Kemeraltı’nın Süslü Mücevheri: İzmir Salepçioğlu Camii
İzmir’in asırlık ticaret ve yaşam merkezi olan Kemeraltı Çarşısı’nın cıvıl cıvıl karmaşası içinde, adeta bir mücevher kutusu gibi parlayan, zarif ve süslü bir yapı ziyaretçilerini karşılar: Salepçioğlu Camii. Bir sultan tarafından değil, şehrin zengin ve hayırsever bir beyefendisi tarafından yaptırılan bu eser, 19. yüzyıl sonu ve 20. yüzyıl başı Osmanlı mimarisinin eklektik (karma) zevkini, İzmir’in kozmopolit ve dinamik ruhuyla birleştiren eşsiz bir örnektir. Dükkanların üzerine kurulmuş mimarisi ve zengin iç bezemeleriyle, çarşının hem ticari hem de manevi hayatının tam merkezinde yer alır.
Bir İzmir Beyefendisinin Şehre Armağanı
Cami, adını banisi olan, dönemin İzmir’in önde gelen zenginlerinden Salepçioğlu Hacı Ahmed Efendi’den alır. İnşaatına 1897’de başlanan ve uzun bir çalışmanın ardından 1905 yılında ibadete açılan bu yapı, Sultan II. Abdülhamid döneminin sonlarına tarihlenir. Salepçioğlu Hacı Ahmed Efendi, bu eseri sadece bir cami olarak değil; aynı zamanda altında bir medrese, dükkanlar ve yanında bir sebil içeren küçük bir külliye olarak tasarlatmıştır. Bu, İstanbul’daki büyük sultan külliyeleri geleneğinin, bir liman şehrindeki zengin bir tüccar eliyle, daha mütevazı ama bir o kadar da işlevsel bir şekilde devam ettirilmesidir.
Mimaride Eklektik Bir Zarafet
Salepçioğlu Camii’nin mimarisi, belirli bir üsluba bağlı kalmadan, dönemin popüler akımları olan Barok, Rokoko, Ampir ve Neo-Klasik stillerden ilham alan eklektik bir anlayışı yansıtır.

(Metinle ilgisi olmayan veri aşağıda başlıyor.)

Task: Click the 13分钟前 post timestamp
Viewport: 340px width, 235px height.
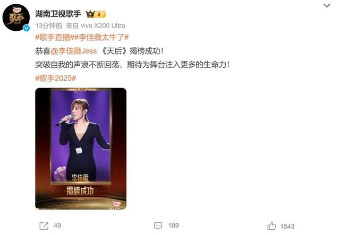Action: click(49, 25)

Çarşının Üstündeki Mabet: Caminin en özgün mimari çözümü, Kemeraltı’nın sıkışık dokusuna uyum sağlamak için ana ibadet mekanının, dükkanlar ve medrese odalarından oluşan bir alt katın üzerine, yüksek bir platformda inşa edilmiş olmasıdır. Bu tasarım, camiye hem daha heybetli bir görünüm kazandırmış hem de alt katındaki birimlerden elde edilen kira gelirleriyle caminin masraflarının karşılanmasını sağlamıştır.

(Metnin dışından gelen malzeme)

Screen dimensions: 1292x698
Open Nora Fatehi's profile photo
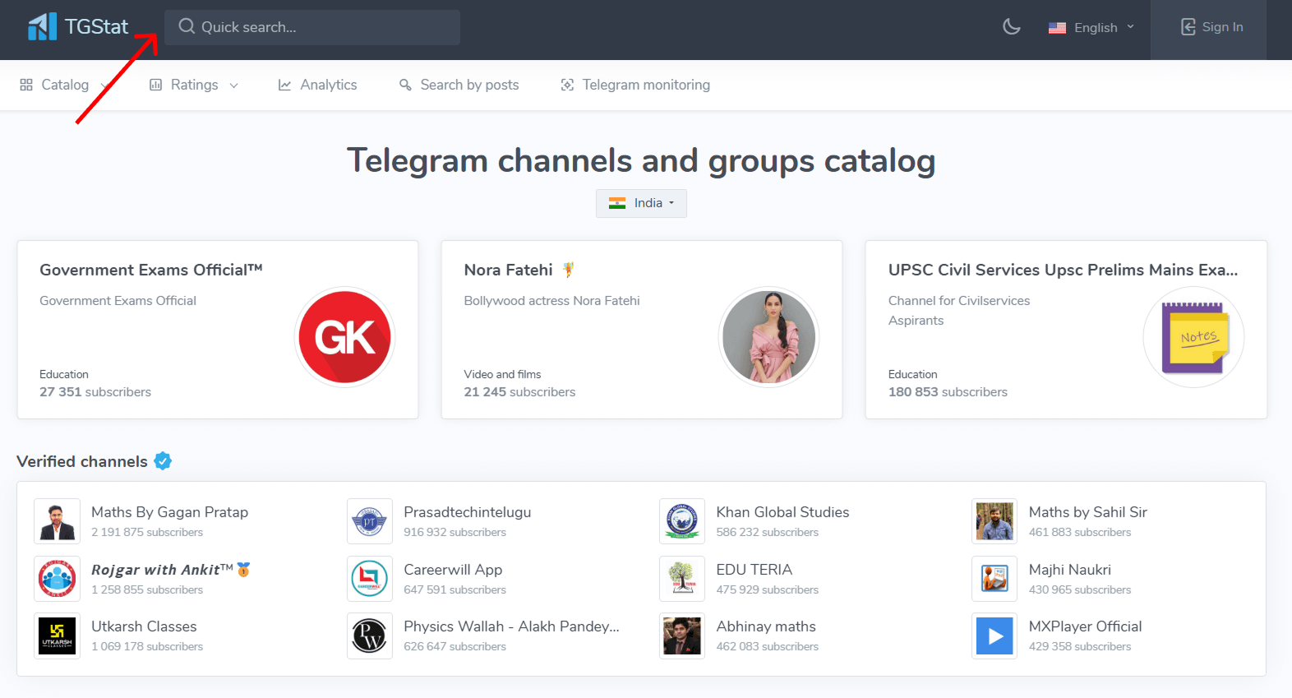pyautogui.click(x=768, y=337)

Zengin Malzeme ve Süsleme: Caminin dış cephesinde gri ve pembe tonlarındaki mermer ve taşların bir arada kullanılması, yapıya renkli ve hareketli bir görünüm verir. Pencerelerin etrafındaki bitkisel motifli taş oymaları, dönemin süsleme zevkini yansıtır.
Göz Alıcı İç Mekân: Caminin dışındaki hareketlilik, iç mekânda yerini göz alıcı bir renk ve desen cümbüşüne bırakır. Kubbenin, pandantiflerin ve duvarların tamamını kaplayan zengin kalem işi bezemeler, adeta bir renk bahçesini andırır. Özellikle kubbe içindeki Barok ve Rokoko tarzı süslemeler, mermer mihrap ve minber ile ahşap kadınlar mahfili, dönemin usta zanaatkârlarının elinden çıktığını belli eder.

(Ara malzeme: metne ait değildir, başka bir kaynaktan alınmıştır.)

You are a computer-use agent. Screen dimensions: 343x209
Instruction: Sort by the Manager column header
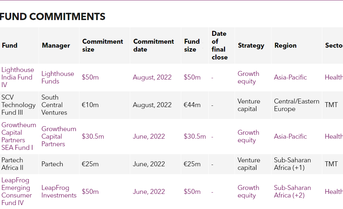tap(56, 45)
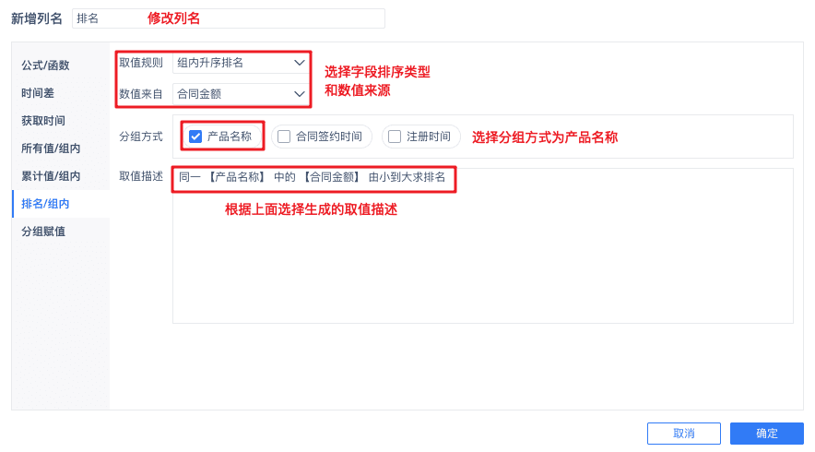Screen dimensions: 815x452
Task: Click the 取值描述 text area
Action: [483, 245]
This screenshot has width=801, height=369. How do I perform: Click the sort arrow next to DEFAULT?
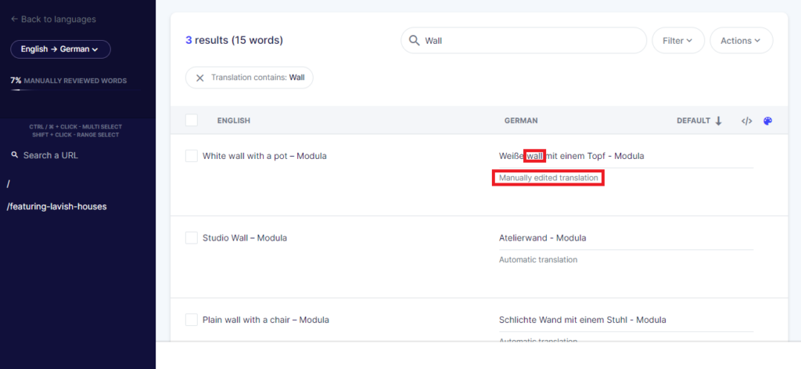(x=718, y=121)
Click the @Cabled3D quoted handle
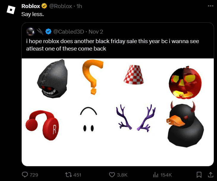This screenshot has height=181, width=217. tap(69, 32)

İzmir’in Ticari Kalbindeki Yeri
Mükemmel Bir “Çarşı Camii”: Salepçioğlu Camii, mimari tasarımı ve fonksiyonuyla tam bir “çarşı camisi”dir. Altındaki dükkanlarla çarşının ticari hayatıyla bütünleşirken, üst katındaki ibadet mekanıyla esnafın ve ziyaretçilerin manevi sığınağı olur.
Geç Dönem Osmanlı Sanatının Ege’deki Temsilcisi: İstanbul dışında, geç dönem Osmanlı eklektik mimarisinin bu denli kaliteli ve iyi korunmuş örneklerinden biridir. İmparatorluk başkentindeki sanat akımlarının, Ege’nin en önemli liman kentine nasıl ulaştığını ve yerel zenginler tarafından nasıl benimsendiğini gösterir.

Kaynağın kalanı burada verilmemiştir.